Bulbasaur · 27/09/2015 05:08

DH is pretty good about looking after DD on his own, I don't think I'd have much to worry about if I left him with her.

Onthepigsback · 27/09/2015 08:04

Instead of dumping him in it and trying to catch him out this time (because I feel not helping him in advance us about setting him up to show him how much you do!) I think it would be better to show him and involve him in the running of the house and the kids schedules more all the time. If you do everything while he is only expected to work full time usually it's a bit shit to suddenly expect him to know how your house runs. I'm sure he can cook for everyone and manage to keep things going but he wouldn't necessarily know all the stuff you do after running the home for years so you would be setting him up to fail. And would then feel all piss with him on your return when he hasn't thought to hover and clean the loos like you would have in the week.

Gatehouse77 · 27/09/2015 08:42

I tend to do a fair bit because DH gets easily stressed about meal times and that is converted to anger with himself for being 'incapable' which is then a horrible atmosphere for everyone.

What I do might vary between actually preparing a meal in advance or making sure the ingredients are there.
We have a family shared calendar which has everything on it but DH would want a verbal run through as well.

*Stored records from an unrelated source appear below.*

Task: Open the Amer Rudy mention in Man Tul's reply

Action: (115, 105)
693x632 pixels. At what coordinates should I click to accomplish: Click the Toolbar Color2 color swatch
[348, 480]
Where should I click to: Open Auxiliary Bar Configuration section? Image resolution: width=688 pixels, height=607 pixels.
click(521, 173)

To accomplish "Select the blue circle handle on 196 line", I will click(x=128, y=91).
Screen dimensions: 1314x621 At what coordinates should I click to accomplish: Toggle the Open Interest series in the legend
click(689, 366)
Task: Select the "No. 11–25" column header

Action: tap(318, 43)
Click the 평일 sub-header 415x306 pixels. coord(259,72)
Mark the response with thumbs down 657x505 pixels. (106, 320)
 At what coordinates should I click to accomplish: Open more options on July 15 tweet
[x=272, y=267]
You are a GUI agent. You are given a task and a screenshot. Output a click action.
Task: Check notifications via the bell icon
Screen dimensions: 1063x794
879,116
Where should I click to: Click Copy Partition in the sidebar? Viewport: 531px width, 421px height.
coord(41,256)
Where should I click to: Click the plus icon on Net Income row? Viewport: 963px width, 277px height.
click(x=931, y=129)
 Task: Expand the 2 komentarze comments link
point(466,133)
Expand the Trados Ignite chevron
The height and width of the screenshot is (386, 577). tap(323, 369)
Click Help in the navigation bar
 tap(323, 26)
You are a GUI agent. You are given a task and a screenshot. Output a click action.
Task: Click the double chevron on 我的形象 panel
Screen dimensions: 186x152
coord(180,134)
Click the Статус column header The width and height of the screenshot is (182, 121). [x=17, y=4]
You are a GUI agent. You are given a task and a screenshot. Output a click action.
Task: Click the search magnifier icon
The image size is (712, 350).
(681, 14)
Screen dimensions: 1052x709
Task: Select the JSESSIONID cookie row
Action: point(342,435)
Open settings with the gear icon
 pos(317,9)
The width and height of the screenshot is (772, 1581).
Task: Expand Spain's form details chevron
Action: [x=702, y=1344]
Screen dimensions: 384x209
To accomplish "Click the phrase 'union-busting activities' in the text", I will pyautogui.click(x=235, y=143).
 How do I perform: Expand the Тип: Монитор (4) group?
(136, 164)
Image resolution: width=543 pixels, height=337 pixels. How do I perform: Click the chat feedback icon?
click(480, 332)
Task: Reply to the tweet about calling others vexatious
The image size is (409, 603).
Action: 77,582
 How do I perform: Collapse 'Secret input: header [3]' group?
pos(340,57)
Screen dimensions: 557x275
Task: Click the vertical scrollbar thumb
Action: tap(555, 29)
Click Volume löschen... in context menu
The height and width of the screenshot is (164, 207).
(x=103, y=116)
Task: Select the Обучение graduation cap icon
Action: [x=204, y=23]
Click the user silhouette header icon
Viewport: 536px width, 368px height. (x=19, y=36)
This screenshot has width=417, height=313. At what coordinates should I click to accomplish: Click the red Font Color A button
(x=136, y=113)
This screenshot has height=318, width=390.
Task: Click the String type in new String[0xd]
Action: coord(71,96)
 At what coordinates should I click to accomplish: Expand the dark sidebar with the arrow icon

So, essentially I do what is right for all of us as a family. And for the record, I couldn't (nicely) give a stuff what anyone else does. There is no right or wrong.

PennyHasNoSurname · 27/09/2015 08:47

I do a Big Shop, but that is because he doesnt drive and Id like to not burden him with walking back from the supermaket with a big shop and a baby in a buggy and a three year old.
Thats it

We both work FT anyways (with me doing shifts), and he only works term time, so he is oerfectly capable of doing everything the dcs need any day or night.

He shops for birthday presents, reads the big wall planner so he knows what goes on, and he sorts the food.